Before 2020, if you wanted to do structure-based drug design on a target without a crystal structure, you were guessing. Homology modeling helped when you had a close structural relative. When you didn't, you were working off binding data alone, which is a bit like trying to design a key without seeing the lock.

The availability of high-quality structure predictions for most human proteins changed the geometry of that problem. The question now isn't whether you can get a structural model — it's whether that model is good enough to guide small molecule design, and the answer depends heavily on what you're asking it to do.

What High-Confidence Predictions Actually Give You

For well-folded globular domains — kinases, GPCRs in their inactive conformations, nuclear receptors — predicted structures from current-generation models are good enough to run structure-based virtual screening against. Binding pocket geometry tends to be reliable when the confidence scores are high. Residue positions within the core of the protein are accurate enough that you can identify potential pharmacophore anchors, estimate pocket volume, and filter compounds on basic shape complementarity.
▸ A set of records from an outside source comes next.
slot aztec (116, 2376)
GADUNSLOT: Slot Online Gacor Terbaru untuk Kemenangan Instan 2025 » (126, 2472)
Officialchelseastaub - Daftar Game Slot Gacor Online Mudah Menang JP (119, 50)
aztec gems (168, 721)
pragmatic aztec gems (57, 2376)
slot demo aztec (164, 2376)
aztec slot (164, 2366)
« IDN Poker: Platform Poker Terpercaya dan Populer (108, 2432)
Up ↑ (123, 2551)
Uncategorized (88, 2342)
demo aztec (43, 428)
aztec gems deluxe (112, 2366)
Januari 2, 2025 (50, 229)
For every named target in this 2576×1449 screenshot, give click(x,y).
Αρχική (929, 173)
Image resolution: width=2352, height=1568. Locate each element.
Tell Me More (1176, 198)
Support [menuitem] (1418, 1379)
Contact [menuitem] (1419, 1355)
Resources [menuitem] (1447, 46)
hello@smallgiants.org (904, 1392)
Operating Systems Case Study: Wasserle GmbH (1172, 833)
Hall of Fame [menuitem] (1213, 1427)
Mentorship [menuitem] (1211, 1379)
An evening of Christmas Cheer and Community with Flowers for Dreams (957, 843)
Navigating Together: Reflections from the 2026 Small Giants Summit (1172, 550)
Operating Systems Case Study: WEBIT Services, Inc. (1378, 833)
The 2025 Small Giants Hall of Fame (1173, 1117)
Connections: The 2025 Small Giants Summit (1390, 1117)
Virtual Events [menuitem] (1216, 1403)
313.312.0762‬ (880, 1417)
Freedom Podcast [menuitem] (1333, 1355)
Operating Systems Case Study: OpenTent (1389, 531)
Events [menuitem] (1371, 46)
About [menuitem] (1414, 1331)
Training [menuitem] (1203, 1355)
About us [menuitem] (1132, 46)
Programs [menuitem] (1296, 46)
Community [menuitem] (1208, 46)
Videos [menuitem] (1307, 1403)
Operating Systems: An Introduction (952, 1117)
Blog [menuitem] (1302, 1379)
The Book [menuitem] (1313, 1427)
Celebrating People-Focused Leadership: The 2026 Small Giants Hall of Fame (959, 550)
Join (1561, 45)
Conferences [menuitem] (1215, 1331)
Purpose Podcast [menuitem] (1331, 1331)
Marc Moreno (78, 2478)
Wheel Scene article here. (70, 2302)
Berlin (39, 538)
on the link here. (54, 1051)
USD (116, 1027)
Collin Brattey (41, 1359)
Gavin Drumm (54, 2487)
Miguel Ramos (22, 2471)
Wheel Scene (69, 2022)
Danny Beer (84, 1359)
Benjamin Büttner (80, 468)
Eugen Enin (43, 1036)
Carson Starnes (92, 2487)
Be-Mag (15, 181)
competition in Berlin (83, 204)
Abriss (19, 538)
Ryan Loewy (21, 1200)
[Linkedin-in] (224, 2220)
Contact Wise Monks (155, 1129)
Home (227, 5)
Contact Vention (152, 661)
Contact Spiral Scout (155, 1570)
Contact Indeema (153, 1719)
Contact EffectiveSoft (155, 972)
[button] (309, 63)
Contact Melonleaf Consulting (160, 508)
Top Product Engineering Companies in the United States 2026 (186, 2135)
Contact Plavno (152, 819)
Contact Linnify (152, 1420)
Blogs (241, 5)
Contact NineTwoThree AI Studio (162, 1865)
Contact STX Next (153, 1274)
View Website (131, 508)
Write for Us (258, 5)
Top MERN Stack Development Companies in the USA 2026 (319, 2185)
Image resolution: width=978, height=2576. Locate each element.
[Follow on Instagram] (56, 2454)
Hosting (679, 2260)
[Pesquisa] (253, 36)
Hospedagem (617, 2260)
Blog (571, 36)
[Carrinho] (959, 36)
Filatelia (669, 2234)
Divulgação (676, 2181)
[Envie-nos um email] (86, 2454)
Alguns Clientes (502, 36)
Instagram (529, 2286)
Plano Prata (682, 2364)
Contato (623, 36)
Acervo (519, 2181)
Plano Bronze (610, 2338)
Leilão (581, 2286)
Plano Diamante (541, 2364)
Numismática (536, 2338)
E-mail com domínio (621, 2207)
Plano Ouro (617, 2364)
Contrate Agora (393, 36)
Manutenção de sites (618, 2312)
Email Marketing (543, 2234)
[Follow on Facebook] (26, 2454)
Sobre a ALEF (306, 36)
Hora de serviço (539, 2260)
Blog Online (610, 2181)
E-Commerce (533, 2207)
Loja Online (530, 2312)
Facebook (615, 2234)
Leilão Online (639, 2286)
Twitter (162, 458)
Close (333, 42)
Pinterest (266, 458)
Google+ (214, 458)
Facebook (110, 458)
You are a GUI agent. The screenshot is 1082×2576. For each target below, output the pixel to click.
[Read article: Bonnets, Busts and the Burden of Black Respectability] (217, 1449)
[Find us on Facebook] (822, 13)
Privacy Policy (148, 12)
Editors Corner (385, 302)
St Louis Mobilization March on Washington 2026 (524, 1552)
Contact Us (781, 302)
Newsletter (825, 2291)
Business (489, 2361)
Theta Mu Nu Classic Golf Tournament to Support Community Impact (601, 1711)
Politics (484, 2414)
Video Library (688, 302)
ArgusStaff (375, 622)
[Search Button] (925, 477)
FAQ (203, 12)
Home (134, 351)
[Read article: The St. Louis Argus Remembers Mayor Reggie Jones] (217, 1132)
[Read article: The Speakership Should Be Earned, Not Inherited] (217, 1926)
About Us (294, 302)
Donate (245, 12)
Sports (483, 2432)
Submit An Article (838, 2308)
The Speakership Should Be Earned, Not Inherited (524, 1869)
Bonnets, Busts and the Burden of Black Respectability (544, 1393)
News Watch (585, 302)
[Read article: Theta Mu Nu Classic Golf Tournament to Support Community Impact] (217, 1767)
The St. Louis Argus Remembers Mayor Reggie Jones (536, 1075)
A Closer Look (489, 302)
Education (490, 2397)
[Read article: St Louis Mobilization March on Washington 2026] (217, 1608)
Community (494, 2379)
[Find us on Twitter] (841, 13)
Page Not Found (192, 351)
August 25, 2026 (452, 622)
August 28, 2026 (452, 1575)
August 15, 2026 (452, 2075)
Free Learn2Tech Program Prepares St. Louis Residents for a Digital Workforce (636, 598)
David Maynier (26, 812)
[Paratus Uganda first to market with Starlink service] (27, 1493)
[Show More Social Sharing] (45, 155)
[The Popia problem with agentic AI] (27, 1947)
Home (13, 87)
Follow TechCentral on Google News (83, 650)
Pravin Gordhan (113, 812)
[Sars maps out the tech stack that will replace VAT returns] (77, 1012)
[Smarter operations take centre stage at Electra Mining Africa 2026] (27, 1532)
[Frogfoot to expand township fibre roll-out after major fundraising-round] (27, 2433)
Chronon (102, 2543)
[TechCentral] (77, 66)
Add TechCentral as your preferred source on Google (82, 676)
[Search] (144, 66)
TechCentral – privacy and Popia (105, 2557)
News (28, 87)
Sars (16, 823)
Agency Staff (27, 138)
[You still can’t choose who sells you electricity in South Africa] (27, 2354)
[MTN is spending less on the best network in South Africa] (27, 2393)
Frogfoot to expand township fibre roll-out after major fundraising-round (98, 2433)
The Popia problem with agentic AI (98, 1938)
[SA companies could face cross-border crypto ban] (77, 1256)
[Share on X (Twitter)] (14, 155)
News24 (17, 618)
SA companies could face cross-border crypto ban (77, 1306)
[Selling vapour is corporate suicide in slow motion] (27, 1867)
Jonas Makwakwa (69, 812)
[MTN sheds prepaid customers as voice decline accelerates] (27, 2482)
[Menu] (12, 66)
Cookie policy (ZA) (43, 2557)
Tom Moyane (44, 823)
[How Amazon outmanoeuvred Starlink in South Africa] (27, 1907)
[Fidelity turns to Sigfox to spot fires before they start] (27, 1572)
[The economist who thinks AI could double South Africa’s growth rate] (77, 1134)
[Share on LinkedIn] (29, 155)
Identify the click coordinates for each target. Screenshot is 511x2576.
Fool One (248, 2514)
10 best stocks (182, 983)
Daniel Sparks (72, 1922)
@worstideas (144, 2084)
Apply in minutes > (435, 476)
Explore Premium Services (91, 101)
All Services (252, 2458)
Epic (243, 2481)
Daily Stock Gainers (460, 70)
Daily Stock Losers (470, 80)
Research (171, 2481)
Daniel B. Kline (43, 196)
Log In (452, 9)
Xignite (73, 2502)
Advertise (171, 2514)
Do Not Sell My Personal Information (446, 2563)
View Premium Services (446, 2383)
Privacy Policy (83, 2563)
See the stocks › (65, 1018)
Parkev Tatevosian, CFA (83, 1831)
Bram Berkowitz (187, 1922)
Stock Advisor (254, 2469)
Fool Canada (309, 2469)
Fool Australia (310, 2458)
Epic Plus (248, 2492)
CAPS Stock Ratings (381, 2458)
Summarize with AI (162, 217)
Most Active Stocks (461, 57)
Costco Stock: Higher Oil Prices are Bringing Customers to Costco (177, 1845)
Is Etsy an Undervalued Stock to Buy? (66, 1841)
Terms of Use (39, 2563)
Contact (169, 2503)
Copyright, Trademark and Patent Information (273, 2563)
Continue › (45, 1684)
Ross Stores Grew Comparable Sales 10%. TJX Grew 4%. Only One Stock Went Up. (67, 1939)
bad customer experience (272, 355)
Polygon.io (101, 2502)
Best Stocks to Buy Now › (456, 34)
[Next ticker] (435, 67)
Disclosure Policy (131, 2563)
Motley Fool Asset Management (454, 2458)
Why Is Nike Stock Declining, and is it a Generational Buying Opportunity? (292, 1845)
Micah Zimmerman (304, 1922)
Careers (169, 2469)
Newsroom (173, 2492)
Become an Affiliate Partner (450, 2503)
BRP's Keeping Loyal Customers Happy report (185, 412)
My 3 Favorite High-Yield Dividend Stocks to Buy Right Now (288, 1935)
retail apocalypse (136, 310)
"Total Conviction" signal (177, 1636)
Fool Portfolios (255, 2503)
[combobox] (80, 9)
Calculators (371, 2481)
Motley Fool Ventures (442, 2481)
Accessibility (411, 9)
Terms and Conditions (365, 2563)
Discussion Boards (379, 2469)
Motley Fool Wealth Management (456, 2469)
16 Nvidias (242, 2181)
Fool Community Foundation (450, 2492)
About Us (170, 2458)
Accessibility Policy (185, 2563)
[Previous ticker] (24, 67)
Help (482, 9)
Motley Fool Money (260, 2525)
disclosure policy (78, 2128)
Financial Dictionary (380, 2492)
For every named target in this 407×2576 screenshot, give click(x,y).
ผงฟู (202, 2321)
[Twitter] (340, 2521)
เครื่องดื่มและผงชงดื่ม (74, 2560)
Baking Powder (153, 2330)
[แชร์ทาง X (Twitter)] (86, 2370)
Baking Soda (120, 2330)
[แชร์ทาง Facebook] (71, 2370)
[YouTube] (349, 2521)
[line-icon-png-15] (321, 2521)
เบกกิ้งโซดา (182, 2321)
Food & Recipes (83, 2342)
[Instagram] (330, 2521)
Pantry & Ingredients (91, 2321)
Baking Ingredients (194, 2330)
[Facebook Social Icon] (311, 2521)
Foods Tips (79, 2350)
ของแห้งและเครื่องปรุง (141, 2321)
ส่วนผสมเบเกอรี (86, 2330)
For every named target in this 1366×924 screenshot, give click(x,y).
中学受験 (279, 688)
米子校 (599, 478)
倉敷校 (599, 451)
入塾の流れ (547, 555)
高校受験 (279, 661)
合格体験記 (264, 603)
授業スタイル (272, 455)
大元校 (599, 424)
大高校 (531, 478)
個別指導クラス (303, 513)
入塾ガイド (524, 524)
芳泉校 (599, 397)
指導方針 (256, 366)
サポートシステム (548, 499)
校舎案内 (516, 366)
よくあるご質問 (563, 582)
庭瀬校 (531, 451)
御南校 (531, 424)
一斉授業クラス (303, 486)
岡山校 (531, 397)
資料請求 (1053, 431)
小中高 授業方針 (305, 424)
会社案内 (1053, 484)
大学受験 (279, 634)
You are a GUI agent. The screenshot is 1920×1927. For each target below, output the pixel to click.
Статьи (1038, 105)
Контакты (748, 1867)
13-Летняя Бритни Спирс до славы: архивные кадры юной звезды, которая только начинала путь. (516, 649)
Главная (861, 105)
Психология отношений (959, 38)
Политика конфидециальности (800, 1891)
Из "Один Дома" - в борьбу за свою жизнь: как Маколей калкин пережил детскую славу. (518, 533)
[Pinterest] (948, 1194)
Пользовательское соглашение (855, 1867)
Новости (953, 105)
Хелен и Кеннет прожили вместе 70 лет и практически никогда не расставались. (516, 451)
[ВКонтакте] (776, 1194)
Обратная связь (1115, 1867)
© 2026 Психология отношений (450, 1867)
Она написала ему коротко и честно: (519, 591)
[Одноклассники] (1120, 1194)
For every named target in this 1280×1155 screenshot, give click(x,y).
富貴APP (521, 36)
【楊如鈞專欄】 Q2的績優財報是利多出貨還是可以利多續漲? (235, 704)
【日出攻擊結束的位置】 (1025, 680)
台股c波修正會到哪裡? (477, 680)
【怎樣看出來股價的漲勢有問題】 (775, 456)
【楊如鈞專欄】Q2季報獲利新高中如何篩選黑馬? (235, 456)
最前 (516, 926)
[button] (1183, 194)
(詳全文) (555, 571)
What you get is a structural hypothesis. You can run docking against it, look at predicted binding modes, and generate SAR hypotheses. The models trained on experimental binding data can then augment this, tying predicted structural features to activity. This is useful. It's not the same as a 1.8-angstrom crystal structure with a bound ligand, but it gets you to a better starting point than nothing, faster.

The practical impact for us has been most pronounced with targets that were considered structurally intractable three years ago. CAI-031, our undisclosed autoimmune program, is targeting a protein-protein interaction interface where experimental structure determination has been challenging due to the complex's transient nature. We ran structure prediction on both binding partners, used ensemble sampling to model the interface geometry in multiple conformational states, and identified a shallow but druggable groove that we wouldn't have found without a structural model to work from.

The Parts That Still Require Caution

Two areas in small molecule design where predicted structures should be treated with more skepticism: binding pocket flexibility and water networks.

Crystal structures capture one or a small number of protein conformations. Predictions capture even fewer — typically the lowest-energy ground state. Proteins that undergo significant conformational change upon ligand binding — induced fit — can generate false negatives in virtual screening because the apo structure simply doesn't have a pocket in the right shape. You score a compound as inactive, synthesize nothing, and miss a perfectly good series. This has bitten us once, on an earlier internal program, and we now routinely run molecular dynamics simulations to generate conformational ensembles before any structure-based docking campaign.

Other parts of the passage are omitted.